LOS BAÑOS, LAGUNA—Before you put that spoonful of rice in your mouth, think about this first.
Rice production in the Philippines is doing more harm than good to farmers, the environment and consumers, according to an agriculture expert.
Dr. Eufemio T. Rasco Jr., member of the National Academy for Science and Technology and former executive director of the Philippine Rice Research Institute (PhilRice), said the first ugly effect of rice is on farmers involved in its production.
At a lecture in the University of the Philippines Los Baños (UPLB), Rasco said rice farmers in the Philippines suffer physically and economically as a result of the way rice is being produced.
Farmers, he said, bend for long hours to plant and harvest rice, causing lower back pains.
Farmers are also exposed to diseases like schistosomiasis, malaria, fungal and bacterial infections and hazards like snake bites, he added.
Income decline
According to Rasco, farmers are also at the losing end because they get the least out of rice production, getting only P50,000 each year after other players in the rice supply chain had gotten their shares.
Farmers’ income, he said, is expected to further decline at the start of the economic integration of countries belonging to the Association of Southeast Asian Nations (Asean) which would melt down trade barriers, like duties and tariffs, and pave the way for the free exchange of goods.
Under Asean economic integration, farm gate prices of agricultural produce are expected to further go down, said Rasco.
On the environment, rice production in the Philippines is also harmful because of monocropping, said Rasco.
So much water is wasted in rice production, he said, that to produce a kilogram of rice, at least 5,000 liters of water is used.
Rice farming, he said, also helps worsen soil, water and air pollution and increases greenhouse gas emissions.
Health risks
Health-wise, according to Rasco, rice is also not an ideal food but Filipinos are heavy rice eaters.
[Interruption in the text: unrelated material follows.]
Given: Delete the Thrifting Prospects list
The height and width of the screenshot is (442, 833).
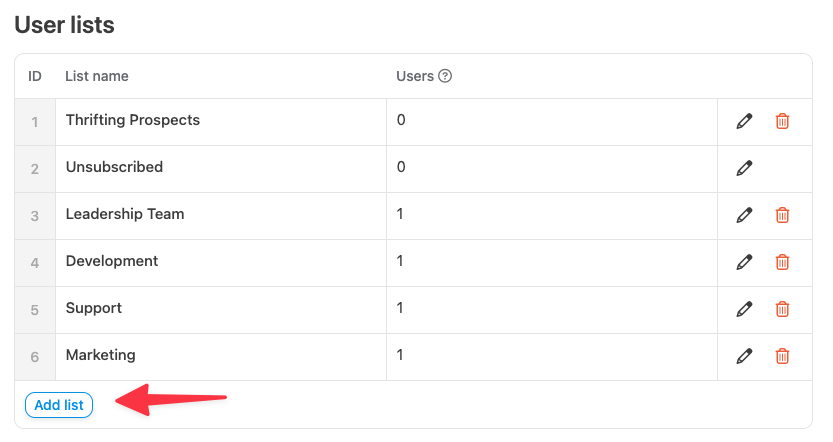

In the Philippines, he said, per capita consumption of rice in 2009 (119) is more than double the global average (65).
Regular rice eaters, he said, suffer increased risks of having diabetes because of rice’s, especially the white variety’s, high glycemic index.
Other conditions associated with excessive rice consumption are heart disease, stroke and atherosclerosis, to name a few, he added.
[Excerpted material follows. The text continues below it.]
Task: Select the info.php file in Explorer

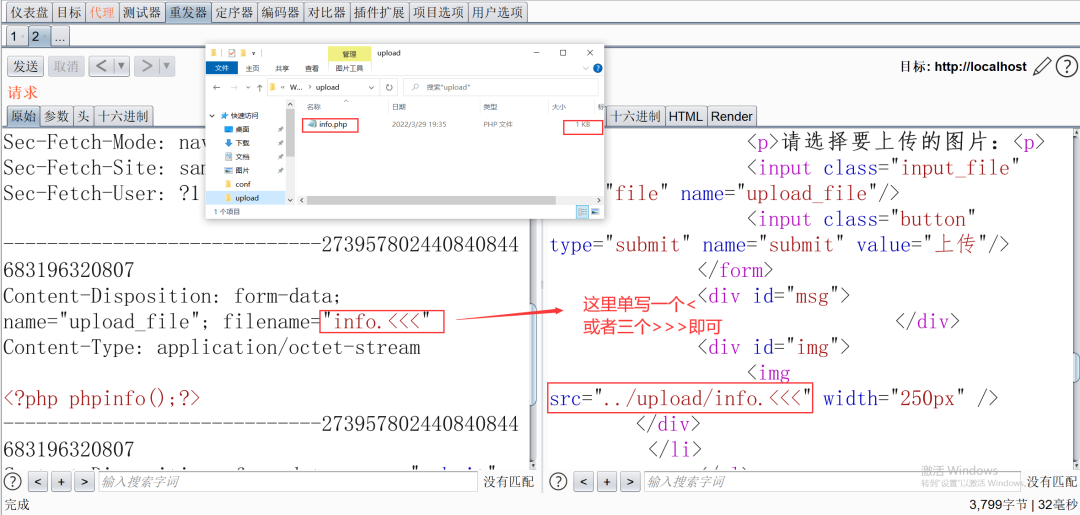Action: click(x=333, y=124)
Humans, Rasco said, do not need to eat rice, adding that humans started to eat rice only some 200,000 years ago. Hunters and gatherers, before the invention of fire and cooking, survived on meat and plants.
He argued that the human body “has not adapted [yet] to grains consumption, including rice.”
Rasco, however, said not all kinds of rice are bad. “This is our savior, brown rice,” he said. Brown rice has more nutrients and lower glycemic content (50) than white rice (70).
But given the arguments against rice, why do farmers continue to produce it? Two reasons, Rasco said, are that most land is suitable only for rice production and farmers lack other skills.
To reduce dependence on rice by farmers and consumers, Rasco said an answer would be diversification.
Instead of planting only rice, farmers can plant other crops and grow poultry and livestock alongside crops.
Rasco said he hoped consumers would eventually realize that rice is not good for them.